Un’iniziativa che non è soltanto un’attività scolastica, ma un autentico percorso di crescita civile e umana rivolto alle giovani generazioni, affinché possano conoscere la storia, custodire la memoria e comprendere il valore del rispetto dei diritti umani, della democrazia e della pace.
Come Assessore alla Cultura e Pubblica Istruzione, considero fondamentale investire nei giovani attraverso esperienze formative che lascino un segno profondo nella loro coscienza. Credo fermamente nelle nuove generazioni e nella forza dell’istruzione come strumento di cambiamento, emancipazione e costruzione di una comunità migliore.

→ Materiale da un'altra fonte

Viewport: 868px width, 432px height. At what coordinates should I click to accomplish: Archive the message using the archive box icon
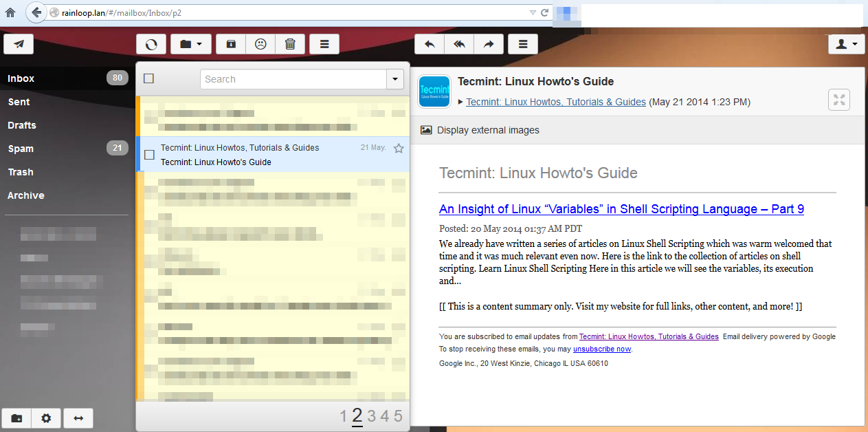tap(231, 44)
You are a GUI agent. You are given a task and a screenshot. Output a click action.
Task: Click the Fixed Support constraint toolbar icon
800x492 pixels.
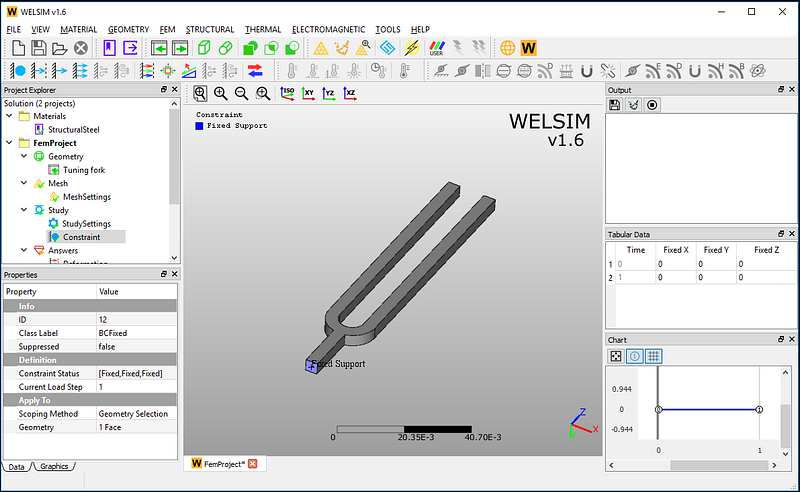coord(16,70)
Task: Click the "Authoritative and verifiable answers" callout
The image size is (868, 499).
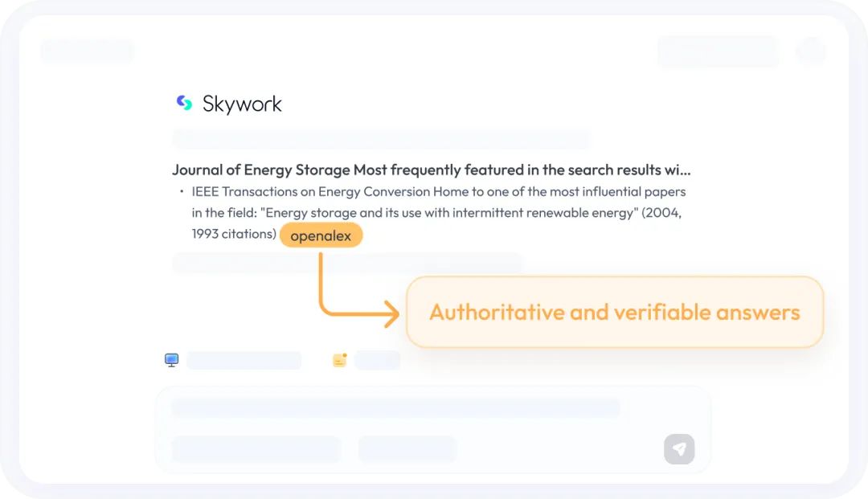Action: pos(615,313)
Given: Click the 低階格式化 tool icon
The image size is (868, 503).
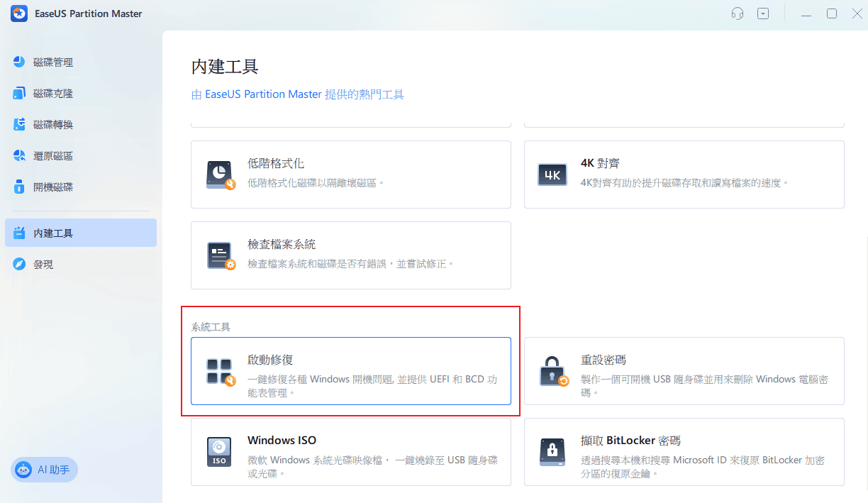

Desidero rivolgere un sentito ringraziamento al Sindaco Marianna Dell’Aprovitola per la sensibilità istituzionale dimostrata e per aver sostenuto con convinzione questo importante percorso educativo e culturale.
Un ringraziamento particolare va alla Dirigente scolastica dell’Istituto Comprensivo di Carinaro, prof.ssa Anastasia Cantile, per la disponibilità alla collaborazione e per il lavoro condiviso. Sono profondamente convinta che i grandi risultati si raggiungano quando esistono rispetto reciproco tra le istituzioni, dialogo e sinergia tra le diverse realtà educative e amministrative. In questi giorni siamo giunti a Vienna per accompagnare gli studenti in questo importante percorso della memoria insieme alla Dirigente scolastica, alle scuole di San Marcellino e di Cricignano, in un clima di collaborazione istituzionale e condivisione educativa. Presenti anche il Vice Sindaco Pina Sardo ed io, in qualità di Assessore alla Pubblica Istruzione, a testimonianza della vicinanza delle istituzioni ai giovani e alla scuola.
La memoria non appartiene soltanto al passato: è uno strumento indispensabile per educare il presente e costruire il futuro. Ed è proprio attraverso la cultura, la scuola e la collaborazione tra istituzioni che possiamo accompagnare i nostri ragazzi verso una cittadinanza sempre più consapevole e responsabile.”